Mehrdad’s Bed

Typically, bubbling fluidized beds are produced by uniformily–in space and time–driving a gas flow through a particle bed. Slightly different bubbling patterns are observed depending largely on the Geldart classification [G73] of the particles and the size of the bed. Like gas bubbles in a liquid bed, the dynamics are almost always highly irregular and chaotic in nature. However, by periodically driving the gas flow, chaotic bubbling can be suppressed yielding quasi-regular periodic bubbling [PB98]. Studying bubble control methods, Coppens and coworkers [Cv03] realized that periodic bubbling produces starkly regular patterns in thin beds, which may be useful for code validation [WdLC16]. Shahnam and coworkers took the problem even further and reducing the latteral dimension to produce an oscillating Left-Right single bubble pattern in a setup affectionately referred to as Mehrdad’s bed [S18].

Mehrdad’s bed is a rectangular geometry of width $L_{x}$ = 50 mm, height $L_{y}$ = 160 mm, and depth $L_{z}$ = 5 mm. The domain is resolved by a uniform CFD grid of $80 \times 256 \times 8$ . No-slip walls are applied on the vertical domain extents with a mass inflow at the bottom and a pressure outflow at the top of the domain. The mass inflow is defined in usr1.f90 as:

real(rt),   intent(in ) :: time
real(rt) :: usr_pi, usr_umf

usr_pi  = 4.0d0*ATAN(1.0d0)
usr_umf = MIN(0.15d0, 0.1d0*time)

bc_u_g(1) = usr_umf*(1.3d0 + 0.7d0*DSIN(10.0d0*usr_pi*time))

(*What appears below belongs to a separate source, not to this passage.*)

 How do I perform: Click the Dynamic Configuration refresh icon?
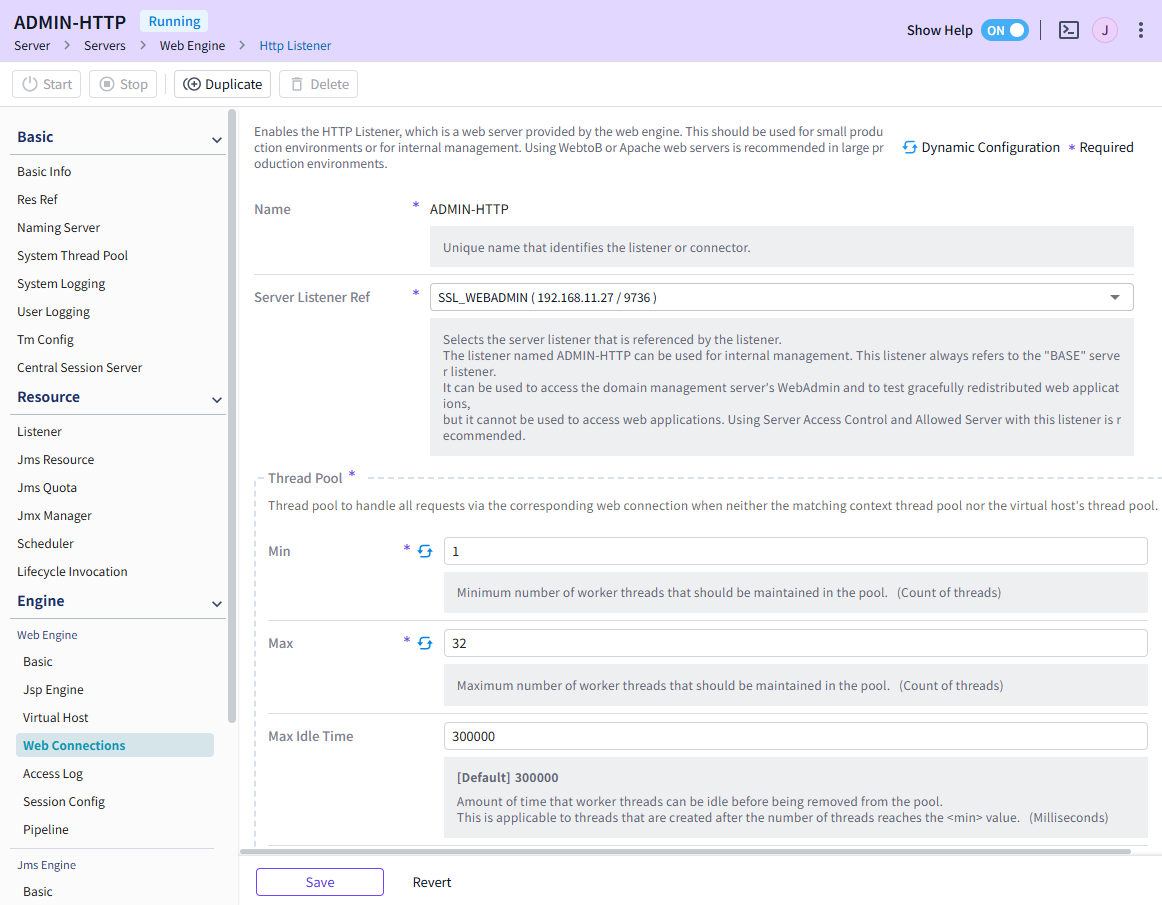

The bed consists of 188500 particles which are assumed to be monodisperse with constant diameter and density of $d_{p} = 400$ microns and $ρ_{p} = 2500$ kg/m³ , respectively.

Sim comparison to Mehrdad's experiment — Fig. 23 Comparison of the experiment (middle two rows) to the MFIX-Exa simulation (top and bottom rows).

The bed is simulated using MFIX-Exa 19.08 for an initial transient period of 10 s before an observation window of an additional 5 s. The desired left-right pattern is seen as shown in the figure above.